E’ tempo di grossi cambiamenti nel settore dei rifiuti a Messina. A dicembre, infatti, scadrà la convenzione in essere tra il Comune e Messinambiente. Società che, lo ricordiamo, come socio unico ha proprio il Comune e che ha vinto l’appalto per la realizzazione e la gestione della discarica di Pace. Cosa succederà a convenzione scaduta? L’Ato3, la società d’ambito oggi in liquidazione (commissario liquidatore è l’ex presidente, Antonio Ruggeri), che a Messinambiente i servizi li affida, si sta già muovendo pensando al futuro. E ha pubblicato sulla Gazzetta Ufficiale della Comunità Europea l’avviso di pre-informazione di gara per l’affidamento dei servizi che fino alla fine del 2010 gestirà Messinambiente. Le procedure di aggiudicazione verranno avviate prestissimo, il 3 ottobre, mentre il servizio, ovviamente, la società aggiudicataria lo svolgerà a partire dal gennaio 2011.

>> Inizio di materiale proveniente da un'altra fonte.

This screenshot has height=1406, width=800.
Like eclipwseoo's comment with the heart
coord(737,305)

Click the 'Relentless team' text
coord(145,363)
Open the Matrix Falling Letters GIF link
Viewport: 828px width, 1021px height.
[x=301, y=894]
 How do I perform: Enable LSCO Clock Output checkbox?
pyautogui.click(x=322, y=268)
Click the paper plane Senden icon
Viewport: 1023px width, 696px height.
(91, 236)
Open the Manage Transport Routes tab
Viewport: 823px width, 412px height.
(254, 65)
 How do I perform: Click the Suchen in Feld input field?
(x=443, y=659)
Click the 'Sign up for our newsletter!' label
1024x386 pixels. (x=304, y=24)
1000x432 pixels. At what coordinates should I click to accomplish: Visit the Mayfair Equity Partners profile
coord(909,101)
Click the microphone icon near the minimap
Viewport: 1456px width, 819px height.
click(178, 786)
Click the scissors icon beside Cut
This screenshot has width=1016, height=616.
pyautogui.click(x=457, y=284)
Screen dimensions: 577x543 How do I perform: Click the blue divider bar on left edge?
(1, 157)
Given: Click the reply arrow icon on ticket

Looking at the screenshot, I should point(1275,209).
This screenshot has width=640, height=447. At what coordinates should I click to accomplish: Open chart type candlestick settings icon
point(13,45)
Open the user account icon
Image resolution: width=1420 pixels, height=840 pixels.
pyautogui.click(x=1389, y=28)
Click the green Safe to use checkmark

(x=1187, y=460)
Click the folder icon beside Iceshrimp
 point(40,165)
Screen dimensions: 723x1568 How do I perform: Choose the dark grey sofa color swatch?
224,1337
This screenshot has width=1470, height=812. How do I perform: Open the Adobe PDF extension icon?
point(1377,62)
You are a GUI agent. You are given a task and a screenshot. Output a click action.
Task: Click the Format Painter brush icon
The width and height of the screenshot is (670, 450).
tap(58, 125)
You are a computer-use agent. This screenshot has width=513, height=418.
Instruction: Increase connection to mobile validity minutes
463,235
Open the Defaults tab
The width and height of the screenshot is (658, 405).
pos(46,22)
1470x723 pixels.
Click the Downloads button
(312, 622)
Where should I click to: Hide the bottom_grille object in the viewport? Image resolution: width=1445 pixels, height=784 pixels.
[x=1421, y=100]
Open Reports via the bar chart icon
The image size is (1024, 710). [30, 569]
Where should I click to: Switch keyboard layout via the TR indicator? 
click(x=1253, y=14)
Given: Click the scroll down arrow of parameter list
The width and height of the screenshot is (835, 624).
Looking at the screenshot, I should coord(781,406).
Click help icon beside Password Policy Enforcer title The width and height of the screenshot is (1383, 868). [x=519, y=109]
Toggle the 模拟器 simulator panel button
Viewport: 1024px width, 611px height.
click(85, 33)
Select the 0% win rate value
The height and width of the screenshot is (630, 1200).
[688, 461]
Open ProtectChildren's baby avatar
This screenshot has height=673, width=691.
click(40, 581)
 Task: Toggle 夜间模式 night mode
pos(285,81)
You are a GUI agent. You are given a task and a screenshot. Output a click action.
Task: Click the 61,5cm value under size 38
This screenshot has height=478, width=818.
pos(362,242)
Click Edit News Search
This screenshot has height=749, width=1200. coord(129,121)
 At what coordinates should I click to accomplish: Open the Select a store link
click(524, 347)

La nuova ditta si dovrà occupare, dunque, del “servizio di gestione integrata dei rifiuti solidi urbani ed assimilati ed altri servizi connessi nel territorio del Comune di Messina”, dunque della raccolta dei rifiuti solidi urbani, dello spazzamento, della pulizia delle spiagge, della raccolta differenziata, ecc.. L’elenco è noto. Ma qualcosa non quadra, almeno così sostiene il vicepresidente del consiglio comunale, Angelo Burrascano (nella foto) del Pdl. Che pallottoliere alla mano afferma: «Sino all’anno precedente l’Ato3 ha posto quale importo base d’asta per i servizi espletati dalla società pubblica Messinambiente la somma di 37 milioni, somma che tale ultima società ha utilizzato sia per la copertura dei costi del personale, che degli altri costi necessari all’espletamento delle attività affidate». Il nuovo importo a base d’asta, però, è di 25 milioni: «E’ di tutta evidenza – afferma Burrascano – che stante la tipologia dei lavori analoghi a quelli effettuati negli anni precedenti per un importo ben superiore a quello oggi pubblicato sull’avviso di pre-informazione di gara (differenza 12 milioni circa annui), si ritiene che tale differenza possa determinare gravi rischi occupazionali, oltreché un peggioramento dei servizi oggi effettuati a favore del Comune e dei suoi concittadini».
«Perché – si chiede il consigliere – i responsabili legali della società pubblica Ato3 non hanno informato preventivamente il socio di maggioranza (Comune di Messina), circa il piano aziendale che intendevano porre in essere, nonché i successivi adempimenti che ne sarebbero scaturiti?». Delle due l’una: o finora il conto presentato annualmente da Messinambiente era eccessivo, oppure si andrà al risparmio, con tutto ciò che ne conseguirà.